Augenblick für Augenblick kommt jeder aus dem Nichts hervor. Das ist die wahre Lebensfreude. (Shunryu Suzuki)
Die 2016 in einer limitierten Sonderausgabe erschienene Neuauflage des bereits 1970 erschienenen amerikanischen Originals ist ein Evergreen unter den Grundlagenwerken zur Zen Meditation und könnte zu einem der wichtigsten für die derzeitige Achtsamkeitsbewegung werden. Den wahren Zen-Geist im Anfänger-Geist erkennen, welcher alle Dinge immer wieder frisch und neu wahrnimmt, kann jetzt in besonders schöner Ausstattung der Neuauflage ebenso frisch und unverbraucht erlebt werden.
Zehn Atemzüge oder Anfängergeist? Empfehlung für Einsteiger und Fortgeschrittene
“Zehn Atemzüge zum Glück” ist ein schönes Versprechen und ein ansprechend einfacher Zugang zur Achtsamkeitsthematik. Dieses schöne handliche Buch ist leicht zu lesen – die Methode einfach und wirksam in den Alltag zu übertragen. Außerdem kann man das Buch auch wunderbar mitnehmen und immer mal wieder reinlesen, da es in jede Handtasche passt. Ein prima Grundlagenbuch für Einsteiger und Wiedereinsteiger sowie Anfänger in der Achtsamkeit und Meditation, die im Alltag direkt zur Sache kommen wollen.

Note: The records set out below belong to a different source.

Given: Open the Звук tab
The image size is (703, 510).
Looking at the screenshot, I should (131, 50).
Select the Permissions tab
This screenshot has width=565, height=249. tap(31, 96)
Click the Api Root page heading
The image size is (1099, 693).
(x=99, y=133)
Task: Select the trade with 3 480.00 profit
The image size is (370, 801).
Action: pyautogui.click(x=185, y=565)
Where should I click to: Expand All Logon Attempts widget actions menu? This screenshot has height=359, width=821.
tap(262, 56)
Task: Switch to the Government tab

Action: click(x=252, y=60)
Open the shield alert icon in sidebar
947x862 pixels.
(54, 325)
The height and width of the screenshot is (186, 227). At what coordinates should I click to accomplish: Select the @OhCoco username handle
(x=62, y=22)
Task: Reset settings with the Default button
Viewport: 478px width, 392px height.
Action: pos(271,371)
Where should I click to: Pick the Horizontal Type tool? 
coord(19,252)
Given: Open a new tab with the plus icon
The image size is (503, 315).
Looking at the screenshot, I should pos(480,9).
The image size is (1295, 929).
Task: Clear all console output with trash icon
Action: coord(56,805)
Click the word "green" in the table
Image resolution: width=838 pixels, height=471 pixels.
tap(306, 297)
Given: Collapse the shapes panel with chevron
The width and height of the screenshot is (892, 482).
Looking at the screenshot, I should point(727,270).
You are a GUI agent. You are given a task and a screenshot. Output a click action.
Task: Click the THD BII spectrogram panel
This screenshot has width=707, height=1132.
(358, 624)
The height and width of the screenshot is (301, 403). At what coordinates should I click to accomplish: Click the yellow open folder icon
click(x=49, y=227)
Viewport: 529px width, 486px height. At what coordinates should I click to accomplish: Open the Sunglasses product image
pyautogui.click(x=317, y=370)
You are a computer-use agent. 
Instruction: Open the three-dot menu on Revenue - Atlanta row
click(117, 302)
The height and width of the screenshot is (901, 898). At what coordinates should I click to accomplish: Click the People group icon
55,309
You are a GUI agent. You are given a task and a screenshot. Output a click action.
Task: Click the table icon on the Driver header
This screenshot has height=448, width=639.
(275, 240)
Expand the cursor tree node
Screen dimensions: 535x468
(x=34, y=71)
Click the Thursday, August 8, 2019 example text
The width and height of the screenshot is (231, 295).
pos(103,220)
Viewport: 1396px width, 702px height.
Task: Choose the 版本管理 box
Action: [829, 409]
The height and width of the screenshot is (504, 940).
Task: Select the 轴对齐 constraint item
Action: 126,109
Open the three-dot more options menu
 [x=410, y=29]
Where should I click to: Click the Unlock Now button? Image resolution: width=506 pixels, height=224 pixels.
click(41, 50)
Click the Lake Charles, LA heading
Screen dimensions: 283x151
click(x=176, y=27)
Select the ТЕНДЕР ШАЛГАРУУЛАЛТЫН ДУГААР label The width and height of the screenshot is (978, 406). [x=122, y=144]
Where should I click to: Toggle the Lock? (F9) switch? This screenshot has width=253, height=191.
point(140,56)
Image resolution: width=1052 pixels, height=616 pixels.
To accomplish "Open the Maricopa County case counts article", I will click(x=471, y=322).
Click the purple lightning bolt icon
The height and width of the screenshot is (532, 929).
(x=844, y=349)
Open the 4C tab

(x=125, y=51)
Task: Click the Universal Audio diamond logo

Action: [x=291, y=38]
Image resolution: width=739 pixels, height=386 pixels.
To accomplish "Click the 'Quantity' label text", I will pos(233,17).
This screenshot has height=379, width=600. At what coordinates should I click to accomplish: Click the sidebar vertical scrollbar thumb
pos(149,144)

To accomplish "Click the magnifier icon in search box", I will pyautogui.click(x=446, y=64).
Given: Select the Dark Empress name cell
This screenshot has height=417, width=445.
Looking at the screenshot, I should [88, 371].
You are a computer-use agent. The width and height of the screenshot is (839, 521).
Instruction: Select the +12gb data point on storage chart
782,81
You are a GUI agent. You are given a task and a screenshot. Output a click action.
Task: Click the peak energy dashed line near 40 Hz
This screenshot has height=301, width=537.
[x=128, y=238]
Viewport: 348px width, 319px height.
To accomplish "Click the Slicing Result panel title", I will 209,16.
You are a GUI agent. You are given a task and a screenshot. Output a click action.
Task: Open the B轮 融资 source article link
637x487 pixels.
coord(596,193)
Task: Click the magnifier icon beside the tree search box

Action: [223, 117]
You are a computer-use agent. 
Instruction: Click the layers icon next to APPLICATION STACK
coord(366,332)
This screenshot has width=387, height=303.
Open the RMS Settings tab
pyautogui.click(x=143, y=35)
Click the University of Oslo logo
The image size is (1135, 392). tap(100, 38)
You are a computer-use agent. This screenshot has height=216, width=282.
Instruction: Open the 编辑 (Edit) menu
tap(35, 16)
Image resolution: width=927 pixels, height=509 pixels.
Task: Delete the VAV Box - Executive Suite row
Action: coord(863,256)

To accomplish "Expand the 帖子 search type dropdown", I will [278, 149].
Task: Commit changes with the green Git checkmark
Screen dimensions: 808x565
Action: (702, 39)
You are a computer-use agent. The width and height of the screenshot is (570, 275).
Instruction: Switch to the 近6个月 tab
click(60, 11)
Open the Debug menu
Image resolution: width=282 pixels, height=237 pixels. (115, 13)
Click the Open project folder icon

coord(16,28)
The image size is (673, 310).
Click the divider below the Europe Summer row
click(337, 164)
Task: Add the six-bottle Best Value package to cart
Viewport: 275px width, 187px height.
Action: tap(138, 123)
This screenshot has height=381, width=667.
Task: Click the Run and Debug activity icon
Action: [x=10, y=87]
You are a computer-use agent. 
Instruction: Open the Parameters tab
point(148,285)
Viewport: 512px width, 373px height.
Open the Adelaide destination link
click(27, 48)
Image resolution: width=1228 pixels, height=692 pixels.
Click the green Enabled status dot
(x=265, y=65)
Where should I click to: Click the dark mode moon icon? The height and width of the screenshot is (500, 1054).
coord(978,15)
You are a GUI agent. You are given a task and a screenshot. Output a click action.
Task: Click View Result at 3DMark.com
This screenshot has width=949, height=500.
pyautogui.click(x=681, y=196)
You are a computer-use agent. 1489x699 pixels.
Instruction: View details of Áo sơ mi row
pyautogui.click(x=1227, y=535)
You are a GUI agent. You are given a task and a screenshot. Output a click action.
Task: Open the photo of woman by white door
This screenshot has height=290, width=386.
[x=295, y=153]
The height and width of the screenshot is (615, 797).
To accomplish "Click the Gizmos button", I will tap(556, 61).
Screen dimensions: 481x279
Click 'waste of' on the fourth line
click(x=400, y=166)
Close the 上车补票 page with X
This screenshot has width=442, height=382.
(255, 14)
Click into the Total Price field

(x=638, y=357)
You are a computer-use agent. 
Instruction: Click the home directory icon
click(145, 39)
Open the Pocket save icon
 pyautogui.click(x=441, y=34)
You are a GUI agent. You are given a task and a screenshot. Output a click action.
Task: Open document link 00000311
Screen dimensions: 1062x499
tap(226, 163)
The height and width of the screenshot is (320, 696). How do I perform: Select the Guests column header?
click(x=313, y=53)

Versprechen will uns Shunryu Suzuki in seinem Buch dagegen nichts. Denn Erwartungen oder gar das Streben nach Glück, die eine geistige Anhaftung an die Zukunft sind, würde der Autor von “Zen-Geist Anfänger-Geist” uns grundsätzlich nicht empfehlen. Der Anfänger Geist, den er uns empfiehlt, ist frei von jeglichen Anhaftungen, Vorstellungen oder Konzepten. Einsteigern oder Wiedereinsteigern mit Interesse an philosophischen Fragen wird das Buch gut gefallen – es wird bei offenen Geistern gewiss seine wahrhaft erhellende Wirkung entfalten. Fortgeschrittenen in der Meditationspraxis kann es ein wertvoller Begleiter sein, der immer wieder auf das Wesentliche in der Praxis der Meditation zurückführt.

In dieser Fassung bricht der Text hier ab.